To deliver a truly personalised learning experience, adaptive learning considers three foundational elements of teaching: the curriculum, the content and the individual.
Adaptemy uses 15 algorithms across these three pillars to get the experience just right, and we begin by building a curriculum map.
Understanding the curriculum
Every iteration of our software begins life like this: We work with a publisher’s subject matter expert to understand the curriculum, using two theoretical frameworks.
The first is Knowledge Space, a mathematical cognitive science developed in 1980 and adopted by the earliest adaptive learning solutions in 2001.
This theory models the ways in which elements of a domain of knowledge can be gathered to identify the distinct knowledge states of individuals. In other words, how much is there to be learnt about this subject?
The second framework is Bayesian theory, a model of probabilities which estimates an individual’s understanding of a concept, based on previous experiences and knowledge.
We have built a bespoke curriculum map design tool which helps publishers build the curriculum map. These two theories allow us to comprehensively understand all there is to be learnt about a subject and how to navigate a learner through the subject in a logical and progressive manner.

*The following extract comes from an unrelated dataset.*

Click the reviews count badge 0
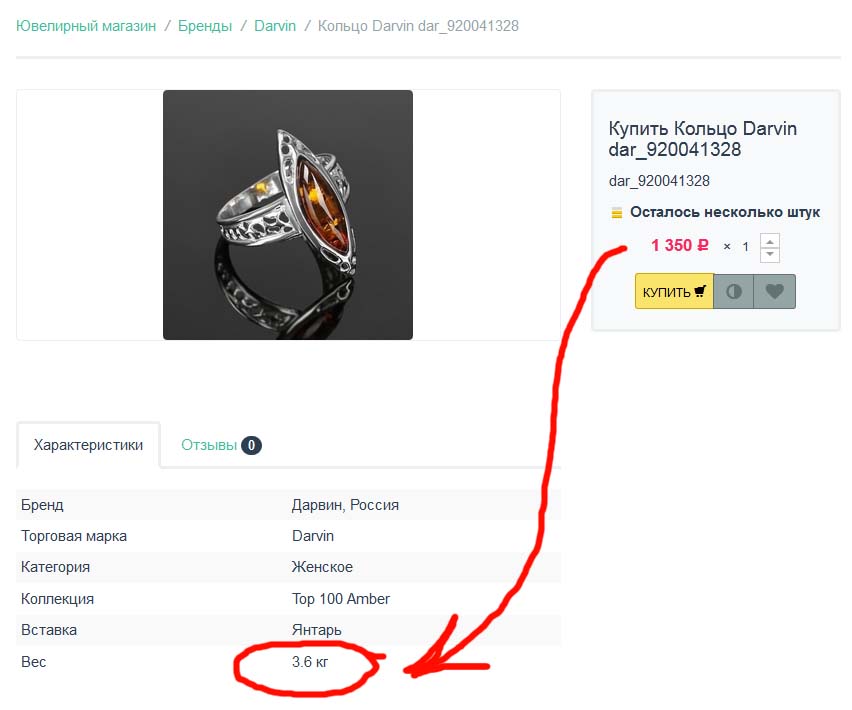Image resolution: width=852 pixels, height=710 pixels. click(x=251, y=445)
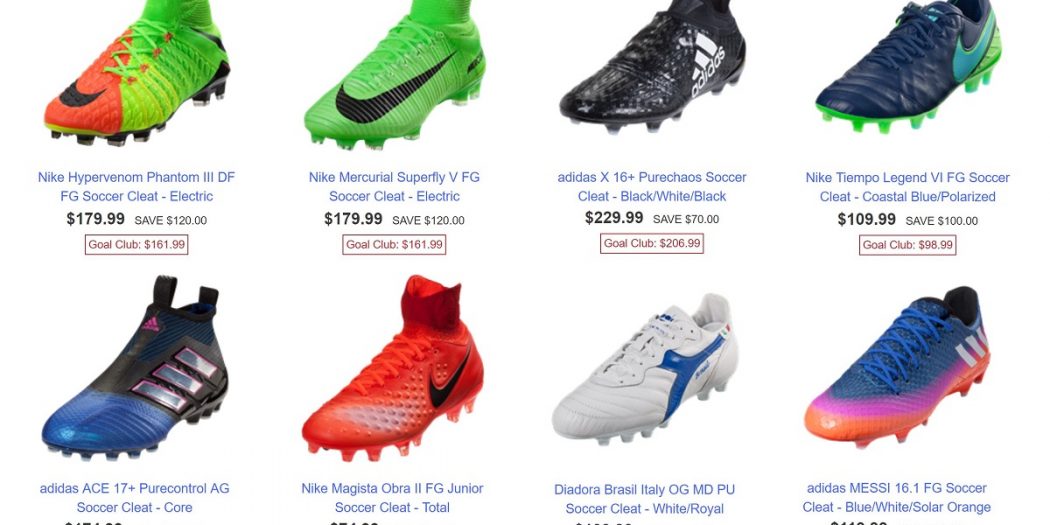Viewport: 1050px width, 525px height.
Task: Open adidas MESSI 16.1 FG title link
Action: pyautogui.click(x=897, y=498)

Understanding how people learn
One of algorithms Adaptemy products reference here is Learning Styles. It determines which style of content (video, text, audio and so on) is generally best for the content, and which type best suits the profile and preference of each student.
In this way, the software is continually serving the next, best piece of content to the student based on the curriculum map and their personal learning styles.
Critical to all of this however, and before this journey can begin, is the need to understand where each student is on their learning journey.
To master a subject, it is necessary to only progress when competence has been achieved. We need to understand each student’s level of competence and move forward from there.
We’re building a Zone of Proximal Development here; that is, an understanding of what a student can do without help and what they can do with help.
Unlike some more traditional approaches to competence and skills testing, we establish this over two to three short sessions. It is a very negative experience to sit a full-scale competence test on the first day of school. Rather, we recommend a 10-minute experience on the first day, 20 minutes on the second and so on.
And because we use Bayesian theory, our adaptive learning technology gradually learns about the student, continually accumulating and applying evidence. The technology says, ‘every time you do something with this system, I’ll learn a little bit more about you and update your experience accordingly’. This iterative process delivers an accurate and successful experience.